Dredging of Jenney Pond is underway, the first step in the construction of a fishway bypass around Plimoth Grist Mill.

The $2.1 million initial part of the project is using $1.1 million of a $10 million grant from the National Oceanic and Atmospheric Administration and another $1 million in Community Preservation funds signed off on by Town Meeting. It is the first phase of a much larger two-year $21 million project that will also include making extensive improvements to Brewster Gardens, said David Gould, director of the town’s Department of Energy and Environment. 

The project dates to 2016, with the use of Environmental Affairs funds to conduct a feasibility study and initial engineering on the bypass, and then a state grant of $113,000 to design the dam repairs, Gould said.

The work, which began on Nov. 15, involves a hydraulic dredge moving across the pond, sucking in water and sediment from the brackish pond. The water is pumped into pipes and mixed with a polymer that helps to coagulate and bind sediment.

“The binding of the sediment is crucial because what we’re dealing with here in the pond is very fine organic sediment, the breakdown of organic leaves over decades,” said Tanner Dailey, project manager for ACK Marine and General Contracting, the company hired for the project. (Jenney Pond has not been dredged since 1967.)

“If you were to dry it out, the best analogy would be like powdered sugar,” Dailey said.It doesn’t like to bind. It doesn’t like to separate out.”

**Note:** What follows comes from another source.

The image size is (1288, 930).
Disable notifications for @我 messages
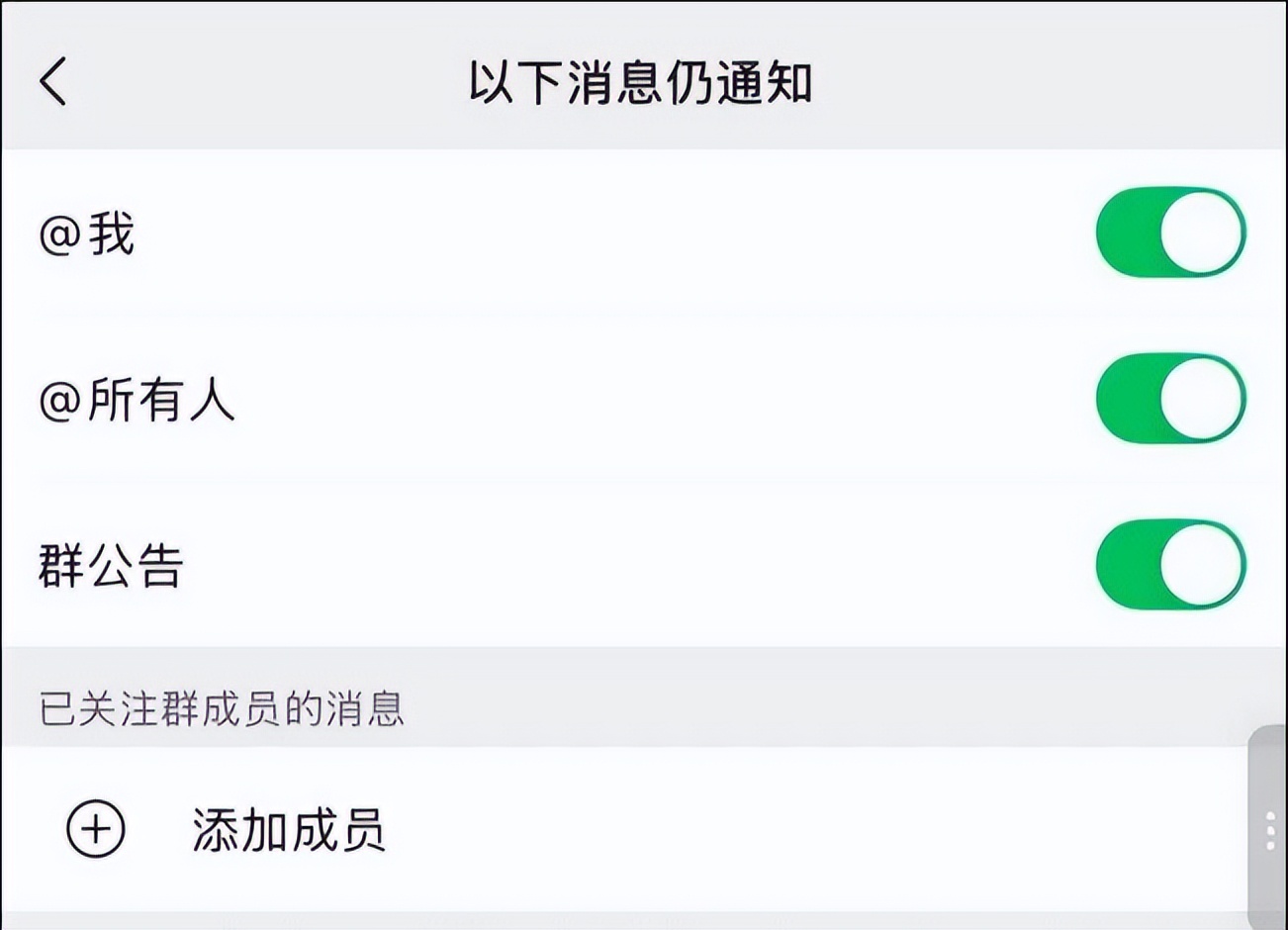pos(1169,232)
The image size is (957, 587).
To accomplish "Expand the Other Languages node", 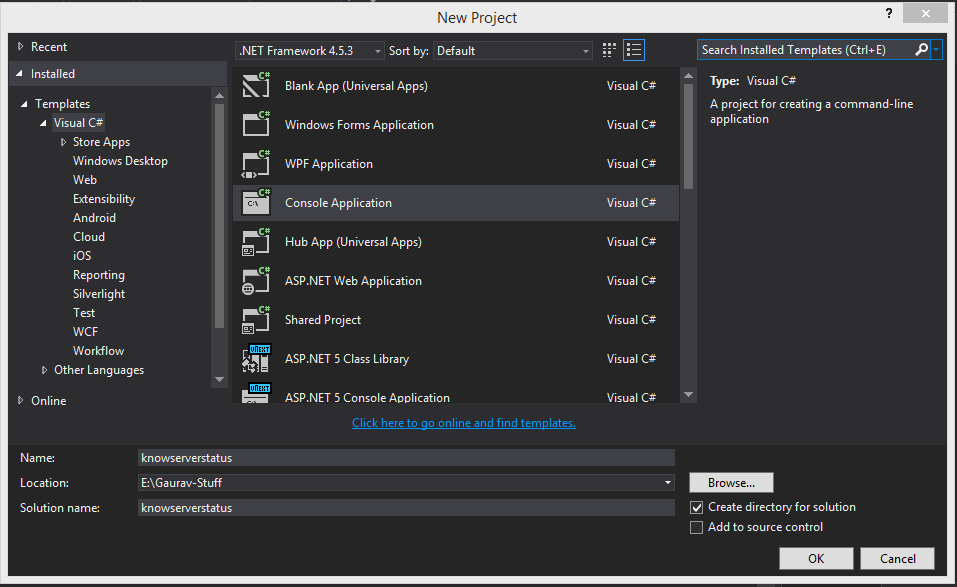I will tap(44, 370).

It is essential for the sediment to bind so that when the water next goes to rest in geotubes that look like big inflatable plastic tubes (but are made of a porous material) lying on the parking lot and elsewhere around the pond, the sediment can separate out and dry. The water will flow slowly out of the geotubes, leaving the sediment behind, and make its way back to the pond, free of sediment. 

“The slope and all the preparation that we’ve done is critical in allowing the sediment to separate out from the water and allow it to slope back,” Dailey said.

The geotubes take up a lot of space, hence the closing of much of the parking lot.

The tubes will be in place until March, at which point they can be opened and the sediment trucked out, Gould said.

“You’ll basically see a rebirth of the activity in the pond and that’d be plant life, the fish, the turtles, the birds, so it ends up creating a much healthier habitat,” Dailey said.

At that point, the site can be restored and a new wheelchair-accessible footbridge put in to replace the old footbridge that has been taken down.

Michael Cahill, natural resources specialist for the Department of Energy and Environment, explained that the next phase – in 2025 – will involve improvements to the Jenney Pond dam, the popular Town Brook trail that runs from the grist mill to Water Street, and the creation of the fish bypass.

Tanner Dailey, project manager for ACK Marine & General Contracting, the company hired to dredge Jenney Pond, points toward the geotubes laid out to collect the pond water. Sediment will eventually settle in the tubes. Credit: (Photo by Jim Curran)

The bypass will be paid for with the $9 million remaining from the $10 million NOAA grant. Improvements to the dam would be paid for by the town if Town Meeting approves the $6.7 million expense this spring, Gould said. The footbridge and walkways to it will use $2.1 million in Community Preservation funds appropriated by Town Meeting.

Over time, seven dams were built along Town Brook. By the early 2000s, however, they had outlived their economic usefulness as a source of waterpower. Beginning in 2002, the town, working with the state and federal governments, began removing the dams. The grist mill dam, built in 1636, is the last remaining one along Town Brook. It one of the oldest dams in the country and still powers the grist mill mechanism. 

A hydraulic dredge is being used to remove water and sediment from Jenney Pond. Credit: (Photo by Jim Curran)

The fishway bypass will circumvent the dam and go behind the mill. 

Restoration of Town Brook is part of a plan to address climate change in Plymouth, Cahill said. Even now – during unusually high tides or rainy days – parts of the Brewster Garden path can become impassable.

A 100-year storm would dump about eight inches of rain in 24 hours at the dam site, Cahill noted, which would mean an inch of water would flow over its top unless changes are made. Those kinds of historic storms are projected to get worse, he said, producing 10 inches of rainfall in 24 hours by 2044. 

“It’s important that we figure out a way to mitigate the risk associated at this site,” Cahill said at the groundbreaking ceremony.

If the dam overflows, he said, 39 homes and businesses downstream would be flooded.

A rendering of the new bridge that will span Jenney Pond. Credit: (Plymouth Department of Energy and Environment)

The fishway bypass would provide three outlets for all that water. It would also allow river herring (both alewives and bluebacks), American eel, sea-run brook trout, rainbow smelt, and maybe American shad to swim up and down the brook – between the fresh water of Billington Sea and the salt water of the ocean. 

The trail will be wheelchair accessible all the way from Jenney Pond to the Brewster Gardens entrance at Water Street. 

Once the project is completed, the natural flow of Town Brook from Billington Sea to the ocean will be restored for the first time since 1636. 

The Jenney Pond and grist mill portion of the project is to be completed by next summer.